As Election Day nears, candidates will be out shaking as many hands as possible to indicate to the voters that they are approachable and just ordinary folks.  Baby kissing, once fashionable for candidates, has lost much of its early charm.  The declining appeal probably can be traced to greater awareness of how germs and disease are spread by both hand shaking and kissing.  Barack Obama describes how George W. Bush handled the problem:

   “Obama!” the President said, shaking my hand. “Come here and meet Laura.  Laura, you remember Obama.  We saw him on TV during election night. Beautiful family.  And that wife of yours — that’s one impressive lady.”

   “We both got better than we deserve, Mr. President,” I said, shaking the First Lady’s hand and hoping that I’d wiped any crumbs off my face.  The President turned to an aide nearby, who squirted a big dollop of hand sanitizer in the President’s hand.

   “Want some? the President asked.  “Good stuff.  Keeps you from getting colds.”

   Not wanting to seem unhygienic, I took a squirt.

Lacking both hand sanitizer and a fully developed concept of germs and disease, Lincoln thought of hand shaking as a symbol of trust and friendship.  In formal receiving lines, kid gloves were worn that provided some protection against direct transfer of germs from palm to palm.  But many of Lincoln’s handshake encounters were without gloves, exposing skin to skin.

   Elbridge Atwood, a Springfield resident, wrote to his sister on August 5, 1860, describing an upcoming political rally: “at least all creation are coming and some of the rest of mankind, I pity Old Abe for he will have to stand and shake hands all day.  He is a first rate fellow to shake hands, and every body likes to shake hands with him.”

   Lincoln seems to have had hands of steel, hardened by his frontier experience.  On November 24, 1860, Hannibal Hamlin wrote to his wife, complaining about being in a receiving line with president-elect Lincoln: “They came by thousands.  For two hours and a half it was a continuous shaking of hands.  My hand is sore indeed and I began to doubt if all the bones in it had not been squeezed out.”

   The greatest marathon hand shaking by the President is recorded by the Commissioner of Public Buildings, Benjamin Brown French.  Describing the reception following Lincoln’s Second Inaugural address as “the largest reception I ever saw,” French offered these observations: “From 8 till ¼ past 11 the president shook hands steadily, at the rate of 100 every 4 minutes — with about 5,000 persons!  Over, rather than under, for I counted the 100 several times, and when they came the thickest he was not over 3 minutes, never over 5.  It was a grand ovation of the People to their President, whom they dearly love.”  Lincoln performed another marathon exhibition of hand shaking a month later at the Depot Field Hospital at City Point, Virginia.  Wanting to show his appreciation for the soldiers’ sacrifice for their country, Lincoln shook an estimated 5,000 hands.  Theodore Roosevelt holds the record for shaking hands on the traditional New Year’s Day White House reception.  Approximately 8,513 individuals were greeted by Roosevelt’s hardy hand shake on January 1, 1907.

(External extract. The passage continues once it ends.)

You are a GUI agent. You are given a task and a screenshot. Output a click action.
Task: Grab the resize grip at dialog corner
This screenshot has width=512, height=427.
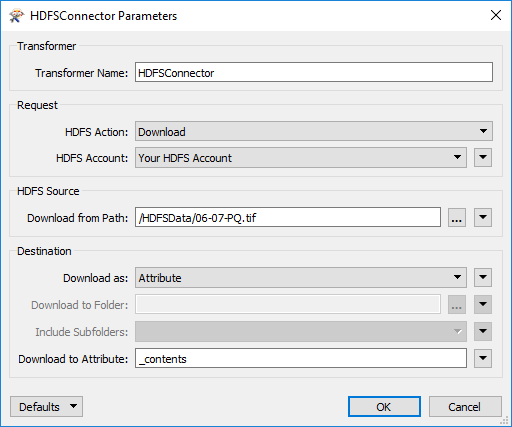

Volk had Lincoln grasp a broom handle to steady his swollen hand.

   Even Lincoln’s hand grew sore on occasion.  Leonard Wells Volk recalled that while making a plaster casting of Lincoln’s hands “the right hand appeared swollen as compared with the left, on account of excessive hand-shaking the evening before.”  The most famous incident of a sore hand concerns the Emancipation Proclamation.  Lincoln planned to sign the document before the New Year’s reception of dignitaries, but errors in the text required that it be rewritten.  The corrected document was delivered to the Executive Mansion after Lincoln had shaken hundreds of hands.  Lincoln picked up a pen to sign it but stopped because his hand had small tremors after three hours of shaking hands.  When the tremors subsided, he picked up his pen and signed the document, declaring, “I have never in my life felt more certain that I was doing right than I do in signing this paper.”

   Much less frequent than hand shaking, although more appealing to Lincoln, was the opportunity to kiss young ladies on the cheek.  When the president-elect’s train stopped in Westfield, New York, Grace Bedell, the 11-year-old girl who had written to Lincoln to suggest that he grow a beard, was rewarded both by a hand shake and a kiss.  Bedell recalled that Lincoln told her, “You see I let these whiskers grow for you Grace.”

   Benjamin Brown French also documents a marathon kissing session after the Second Inaugural ceremonies.  “In the procession,” wrote French in his diary, “was a sort of triumphal car, splendidly trimmed, ornamented and arranged, in which rode thirty-four young girls.  On our return, the girls all alighted, & I took them in and introduced them to the President.  He asked to be allowed to kiss them all, & he did so.  It was a very interesting scene, & elicited much applause.”  There are no accounts indicating if Lincoln’s whiskers tickled any of the young ladies.